Mentre i funzionari considerano le loro opzioni, devono anche guidare la resistenza a Capitol Hill, dove alcuni legislatori stanno cercando di limitare la capacità dell’amministrazione di avviare un’azione militare contro Teheran.

“Il comportamento dell’Iran nella regione è altamente problematico a molti livelli, ma gli interessi petroliferi dell’Arabia Saudita non determinano se gli Stati Uniti vanno in guerra – lo fa il Congresso degli Stati Uniti”, ha detto il senatore Tom Udall, DN.M. .

Robert Malley, che era un alto funzionario del Medio Oriente alla Casa Bianca di Obama e ora ricopre il ruolo di presidente dell’International Crisis Group, ha affermato che l’amministrazione potrebbe cercare di sviluppare una base legale per un attacco di ritorsione se fosse determinata a perseguirne uno, anche se Il Congresso non ha rilasciato un’autorizzazione esplicita.

“Il più delle volte, l’argomento legale è usato come copertura per una decisione politica sull’opportunità o meno di andare in guerra”, ha detto.
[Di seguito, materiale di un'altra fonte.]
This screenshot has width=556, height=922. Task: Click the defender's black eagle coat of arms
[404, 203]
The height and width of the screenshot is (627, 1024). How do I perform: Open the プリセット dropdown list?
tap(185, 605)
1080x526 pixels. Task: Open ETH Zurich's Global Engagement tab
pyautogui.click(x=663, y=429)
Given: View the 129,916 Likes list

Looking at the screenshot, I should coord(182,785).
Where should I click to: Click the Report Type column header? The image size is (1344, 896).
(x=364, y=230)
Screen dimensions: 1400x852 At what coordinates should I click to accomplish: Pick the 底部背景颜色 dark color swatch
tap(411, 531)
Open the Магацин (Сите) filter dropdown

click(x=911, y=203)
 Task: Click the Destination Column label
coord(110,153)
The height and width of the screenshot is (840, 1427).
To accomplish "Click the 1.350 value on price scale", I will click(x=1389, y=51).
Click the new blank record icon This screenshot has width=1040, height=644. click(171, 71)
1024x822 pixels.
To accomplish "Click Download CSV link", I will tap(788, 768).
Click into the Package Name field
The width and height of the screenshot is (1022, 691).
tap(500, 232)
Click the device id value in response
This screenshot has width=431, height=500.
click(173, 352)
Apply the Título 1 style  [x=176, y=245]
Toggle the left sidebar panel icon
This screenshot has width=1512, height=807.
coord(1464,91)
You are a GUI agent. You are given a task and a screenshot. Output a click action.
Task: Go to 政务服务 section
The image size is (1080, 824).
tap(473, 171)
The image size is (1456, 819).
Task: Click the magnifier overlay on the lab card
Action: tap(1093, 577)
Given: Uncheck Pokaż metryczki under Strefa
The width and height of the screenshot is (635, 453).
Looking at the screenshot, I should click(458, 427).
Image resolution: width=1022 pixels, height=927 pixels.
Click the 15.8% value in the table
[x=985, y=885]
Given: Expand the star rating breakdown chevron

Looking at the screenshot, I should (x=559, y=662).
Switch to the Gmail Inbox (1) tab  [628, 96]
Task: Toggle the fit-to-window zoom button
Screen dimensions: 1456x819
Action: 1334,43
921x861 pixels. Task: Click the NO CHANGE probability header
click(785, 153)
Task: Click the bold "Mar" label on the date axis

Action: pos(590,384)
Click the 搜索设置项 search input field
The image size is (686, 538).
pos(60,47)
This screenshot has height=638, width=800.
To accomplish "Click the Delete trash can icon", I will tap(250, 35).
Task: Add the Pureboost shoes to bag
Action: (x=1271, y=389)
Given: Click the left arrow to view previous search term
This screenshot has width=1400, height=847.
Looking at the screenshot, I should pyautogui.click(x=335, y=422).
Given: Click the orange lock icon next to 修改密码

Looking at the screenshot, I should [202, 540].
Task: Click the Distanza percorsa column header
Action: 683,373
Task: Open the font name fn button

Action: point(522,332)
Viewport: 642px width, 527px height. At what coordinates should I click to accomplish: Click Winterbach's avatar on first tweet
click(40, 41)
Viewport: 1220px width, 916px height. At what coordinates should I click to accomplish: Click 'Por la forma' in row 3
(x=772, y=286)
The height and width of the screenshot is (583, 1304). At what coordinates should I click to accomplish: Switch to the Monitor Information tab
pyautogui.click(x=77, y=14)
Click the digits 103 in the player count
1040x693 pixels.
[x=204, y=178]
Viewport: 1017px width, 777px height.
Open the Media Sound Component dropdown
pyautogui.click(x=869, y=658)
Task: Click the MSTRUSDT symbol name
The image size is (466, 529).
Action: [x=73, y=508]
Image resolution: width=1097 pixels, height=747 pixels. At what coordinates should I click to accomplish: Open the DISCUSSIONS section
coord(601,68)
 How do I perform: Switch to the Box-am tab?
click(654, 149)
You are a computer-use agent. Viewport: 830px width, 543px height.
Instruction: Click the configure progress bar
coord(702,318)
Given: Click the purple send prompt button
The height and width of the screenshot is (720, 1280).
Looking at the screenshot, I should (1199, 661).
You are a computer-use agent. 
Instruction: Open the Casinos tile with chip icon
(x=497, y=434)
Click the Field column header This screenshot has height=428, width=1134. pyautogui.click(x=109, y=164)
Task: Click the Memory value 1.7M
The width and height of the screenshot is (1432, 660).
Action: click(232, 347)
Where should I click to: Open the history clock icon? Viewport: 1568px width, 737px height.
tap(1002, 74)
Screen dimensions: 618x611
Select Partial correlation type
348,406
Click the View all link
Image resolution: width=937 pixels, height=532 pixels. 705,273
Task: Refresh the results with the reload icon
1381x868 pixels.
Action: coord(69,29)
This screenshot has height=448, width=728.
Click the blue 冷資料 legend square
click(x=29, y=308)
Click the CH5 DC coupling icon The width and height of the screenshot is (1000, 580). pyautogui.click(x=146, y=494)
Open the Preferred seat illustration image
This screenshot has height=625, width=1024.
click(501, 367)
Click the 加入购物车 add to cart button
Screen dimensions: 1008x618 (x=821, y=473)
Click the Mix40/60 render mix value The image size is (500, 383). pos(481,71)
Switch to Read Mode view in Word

Se il presidente decide contro una palese risposta militare, potrebbe anche rivolgersi all’azione informatica. A giugno, quando Trump stava contemplando uno attacco missilistico contro l’Iran, il Pentagono ha trovato un’opzione informatica per aiutare l’attacco : ha coinvolto Cyber ​​Command disabilitando i sistemi informatici iraniani che controllavano i missili e il lancio di missili per impedire loro di abbattere armi americane (questo secondo persone  che hanno familiarità con la questione).

Il Cyber ​​Command a giugno ha invece condotto un’operazione diversa, interrompendo un database di computer utilizzato dall’Iran per pianificare attacchi alle petroliere nel Golfo Persico poche ore dopo che il Corpo della Guardia rivoluzionaria islamica iraniana ha abbattuto un drone di sorveglianza americano nella regione. Tali azioni sono considerate dal Pentagono al di sotto dell’uso della forza e sono considerate efficaci senza rischiare un conflitto aperto.

Anche se i funzionari hanno suggerito che nessun passo militare era imminente, la possibilità di un’inattesa decisione della Casa Bianca è rimasta sospesa per le riserve avanzate dal Pentagono sui recenti attacchi.

“Sospetto che tutti prendano fiato”, ha detto Stavridis, soprattutto fino a quando il governo non avrà un quadro più completo degli attacchi. “Ma nessuno lo sa davvero.”

Paul Sonne del Washington Post a Londra e Ellen Nakashima a Washington hanno contribuito a questo rapporto.

FONTE: STRIPES ( https://www.stripes.com/news/middle-east/pentagon-urges-restraint-as-administration-blames-iran-for-saudi-strikes-1.599266?fbclid=IwAR3GYunPVgJrYs_L_hYJbj7_VSXPWC2zeuenwEQwxkGMnGEbQ1KKPbFoDLs )

Patrizio Ricci
Patrizio Riccihttps://www.vietatoparlare.it
Con esperienza in testate come il Sussidiario, Cultura Cattolica, la Croce, LPLNews e con un passato da militare di carriera, mi dedico alla politica internazionale, concentrandomi sui conflitti globali. Ho contribuito significativamente all'associazione di blogger cristiani Samizdatonline e sono socio fondatore del "Coordinamento per la pace in Siria", un'entità che promuove la pace nella regione attraverso azioni di sensibilizzazione e giudizio ed anche iniziative politiche e aiuti diretti.